なんて思うのもそこそこに、俺はコツコツとレッドカーペットの上を歩いていくヘルパスに尋ねる。
「……陛下はどこにおられるんだ?」
「——陛下はここにはおられませんよ」
そんな彼の言葉と同時——俺達が入ってきた扉から何十もの騎士が雪崩込んでくるではないか。
オマケに一人一人が門番とは比べ物にならないほどの気迫を纏っており——誰も彼もが俺に敵意を向けていた。
…………あの、これはどういう状況……? あ、もしかして俺を
「貴方にはここで死んでもらいます——ッ!!」
——してるわけないですよね〜……。
俺はクワッと目をかっぴらいて怒りを露わにするヘルパスを見て、計画に狂いが生じたことを悟る。

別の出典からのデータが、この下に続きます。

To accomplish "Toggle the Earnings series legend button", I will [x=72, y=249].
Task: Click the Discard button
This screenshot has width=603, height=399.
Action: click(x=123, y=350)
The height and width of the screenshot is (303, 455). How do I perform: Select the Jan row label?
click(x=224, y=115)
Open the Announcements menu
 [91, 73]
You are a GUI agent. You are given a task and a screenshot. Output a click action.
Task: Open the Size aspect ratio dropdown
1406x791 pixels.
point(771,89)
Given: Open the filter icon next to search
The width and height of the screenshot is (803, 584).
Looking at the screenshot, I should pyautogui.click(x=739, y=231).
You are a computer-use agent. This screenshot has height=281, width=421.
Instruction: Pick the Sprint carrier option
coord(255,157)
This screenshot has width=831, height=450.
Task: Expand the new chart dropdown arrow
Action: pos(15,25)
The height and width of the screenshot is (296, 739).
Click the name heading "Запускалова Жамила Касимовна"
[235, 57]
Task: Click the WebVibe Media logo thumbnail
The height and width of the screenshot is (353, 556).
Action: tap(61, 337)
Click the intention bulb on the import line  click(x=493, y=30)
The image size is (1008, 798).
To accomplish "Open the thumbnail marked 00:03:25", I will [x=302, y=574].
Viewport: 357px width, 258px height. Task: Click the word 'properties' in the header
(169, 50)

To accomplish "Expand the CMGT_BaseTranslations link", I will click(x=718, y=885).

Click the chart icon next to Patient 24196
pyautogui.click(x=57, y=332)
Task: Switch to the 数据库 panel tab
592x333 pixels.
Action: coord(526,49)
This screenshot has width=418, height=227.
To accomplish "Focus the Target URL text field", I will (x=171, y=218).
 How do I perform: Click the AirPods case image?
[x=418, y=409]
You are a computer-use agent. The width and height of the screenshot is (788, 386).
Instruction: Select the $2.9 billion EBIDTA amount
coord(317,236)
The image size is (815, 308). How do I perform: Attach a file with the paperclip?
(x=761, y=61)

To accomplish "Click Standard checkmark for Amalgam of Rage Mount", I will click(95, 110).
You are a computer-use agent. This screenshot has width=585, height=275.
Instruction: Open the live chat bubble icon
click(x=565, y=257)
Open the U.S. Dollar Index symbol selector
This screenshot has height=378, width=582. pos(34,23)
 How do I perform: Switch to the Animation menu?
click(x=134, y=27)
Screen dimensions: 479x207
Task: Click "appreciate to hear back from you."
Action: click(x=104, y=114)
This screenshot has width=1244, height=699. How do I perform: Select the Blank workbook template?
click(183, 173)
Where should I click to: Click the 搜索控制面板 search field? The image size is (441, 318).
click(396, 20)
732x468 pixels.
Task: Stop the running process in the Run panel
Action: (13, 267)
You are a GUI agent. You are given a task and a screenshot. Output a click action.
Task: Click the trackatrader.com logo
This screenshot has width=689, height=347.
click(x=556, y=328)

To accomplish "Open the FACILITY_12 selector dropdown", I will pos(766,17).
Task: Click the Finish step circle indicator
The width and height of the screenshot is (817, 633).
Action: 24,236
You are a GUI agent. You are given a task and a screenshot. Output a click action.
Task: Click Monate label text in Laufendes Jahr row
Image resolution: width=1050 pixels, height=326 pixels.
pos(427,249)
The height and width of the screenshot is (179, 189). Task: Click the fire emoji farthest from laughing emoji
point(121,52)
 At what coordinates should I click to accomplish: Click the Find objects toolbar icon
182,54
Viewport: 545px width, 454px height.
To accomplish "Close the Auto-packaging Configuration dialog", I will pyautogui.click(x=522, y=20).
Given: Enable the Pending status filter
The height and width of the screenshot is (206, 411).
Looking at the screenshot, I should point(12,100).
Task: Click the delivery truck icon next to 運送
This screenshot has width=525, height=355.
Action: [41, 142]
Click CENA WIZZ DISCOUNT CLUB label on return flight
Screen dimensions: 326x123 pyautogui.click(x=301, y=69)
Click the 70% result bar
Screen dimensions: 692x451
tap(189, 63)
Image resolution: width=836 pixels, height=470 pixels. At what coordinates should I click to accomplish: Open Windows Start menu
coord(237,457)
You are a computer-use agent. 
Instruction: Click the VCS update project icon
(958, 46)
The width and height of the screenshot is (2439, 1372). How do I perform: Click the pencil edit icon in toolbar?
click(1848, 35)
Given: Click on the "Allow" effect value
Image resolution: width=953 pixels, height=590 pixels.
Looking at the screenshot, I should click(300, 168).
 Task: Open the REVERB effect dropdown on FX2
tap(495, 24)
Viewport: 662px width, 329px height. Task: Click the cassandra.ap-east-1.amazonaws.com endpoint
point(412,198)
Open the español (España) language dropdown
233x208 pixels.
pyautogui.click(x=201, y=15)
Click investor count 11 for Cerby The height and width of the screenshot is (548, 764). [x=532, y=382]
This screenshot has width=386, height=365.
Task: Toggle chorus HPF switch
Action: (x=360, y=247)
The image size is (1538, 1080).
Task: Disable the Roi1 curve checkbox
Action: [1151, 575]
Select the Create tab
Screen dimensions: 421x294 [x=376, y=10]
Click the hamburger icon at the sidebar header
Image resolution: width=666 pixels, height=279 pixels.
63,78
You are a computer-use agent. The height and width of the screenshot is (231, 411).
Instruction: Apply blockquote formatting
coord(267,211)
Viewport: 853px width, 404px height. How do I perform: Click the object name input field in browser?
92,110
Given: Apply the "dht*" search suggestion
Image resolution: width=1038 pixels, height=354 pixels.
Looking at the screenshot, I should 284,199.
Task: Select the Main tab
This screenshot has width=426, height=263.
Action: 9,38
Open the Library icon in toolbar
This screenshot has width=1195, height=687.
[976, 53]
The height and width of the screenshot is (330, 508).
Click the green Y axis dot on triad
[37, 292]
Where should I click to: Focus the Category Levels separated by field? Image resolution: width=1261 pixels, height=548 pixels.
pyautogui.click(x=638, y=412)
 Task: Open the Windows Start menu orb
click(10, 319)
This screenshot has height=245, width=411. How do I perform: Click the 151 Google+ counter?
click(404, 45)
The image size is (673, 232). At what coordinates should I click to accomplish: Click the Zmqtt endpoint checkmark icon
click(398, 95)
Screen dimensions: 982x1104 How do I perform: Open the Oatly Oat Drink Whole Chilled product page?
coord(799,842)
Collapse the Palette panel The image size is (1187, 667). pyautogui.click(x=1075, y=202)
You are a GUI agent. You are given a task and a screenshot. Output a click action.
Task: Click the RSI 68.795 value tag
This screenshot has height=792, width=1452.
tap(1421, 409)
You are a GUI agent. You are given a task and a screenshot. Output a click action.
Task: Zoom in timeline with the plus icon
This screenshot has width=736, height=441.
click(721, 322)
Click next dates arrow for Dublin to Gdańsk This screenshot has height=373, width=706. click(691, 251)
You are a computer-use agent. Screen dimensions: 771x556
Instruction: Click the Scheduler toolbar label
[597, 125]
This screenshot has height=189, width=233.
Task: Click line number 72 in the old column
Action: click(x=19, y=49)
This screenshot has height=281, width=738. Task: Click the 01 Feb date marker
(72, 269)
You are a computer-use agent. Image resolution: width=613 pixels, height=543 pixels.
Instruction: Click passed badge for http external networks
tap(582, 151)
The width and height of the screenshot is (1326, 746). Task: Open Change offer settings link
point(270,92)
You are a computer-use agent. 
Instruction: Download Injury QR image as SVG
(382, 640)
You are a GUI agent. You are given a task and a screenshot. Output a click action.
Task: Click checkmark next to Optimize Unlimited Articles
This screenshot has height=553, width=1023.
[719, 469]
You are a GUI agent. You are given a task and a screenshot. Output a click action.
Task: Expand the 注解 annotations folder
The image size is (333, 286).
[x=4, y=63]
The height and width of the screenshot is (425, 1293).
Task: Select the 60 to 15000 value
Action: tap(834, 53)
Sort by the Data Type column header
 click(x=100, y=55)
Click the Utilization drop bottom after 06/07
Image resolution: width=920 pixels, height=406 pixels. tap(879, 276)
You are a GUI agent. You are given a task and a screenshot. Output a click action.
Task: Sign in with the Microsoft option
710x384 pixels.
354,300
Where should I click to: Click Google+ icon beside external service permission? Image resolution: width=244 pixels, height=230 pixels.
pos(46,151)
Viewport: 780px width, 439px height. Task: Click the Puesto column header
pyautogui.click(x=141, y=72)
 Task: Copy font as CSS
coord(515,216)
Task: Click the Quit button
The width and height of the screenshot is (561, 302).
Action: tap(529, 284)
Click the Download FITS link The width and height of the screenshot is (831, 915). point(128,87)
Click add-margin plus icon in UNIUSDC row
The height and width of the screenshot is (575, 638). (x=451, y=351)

本来ならエルフながら愛国心の強いヘルパスが国王陛下の下に連れて行ってくれる手筈だったのだが……。
「……どうして俺は死ななければならないんだ?」
俺が展開についていけず、回りの騎士たちに視線を巡らせながら尋ねれば。
「ふふっ……ははははははッ!! どこまでも私を、この国を愚弄してくれますねッッ!! 確かに一度目は失態を犯した私ですが……私とて二度も騙される愚図ではないのですよッッ!!」
憎悪を瞳に浮かべながらギリッと奥歯を噛むヘルパス。普段の冷静キャラはゴミ箱に捨てられ、憎悪という炎で焼却されたようだ。
その姿を見て俺は全てを理解した。
——例の転生者……陛下たちの承認なしに
そうと分かれば、今の俺に彼らを説得することは不可能。
よって俺の取れる行動はただ一つだ。
俺は大きな大きな深呼吸をすると。
「——撤退っっ!!」
「——総員、掛かりなさいッッ!!」
生死を分ける、命懸けの鬼ごっこがスタートした。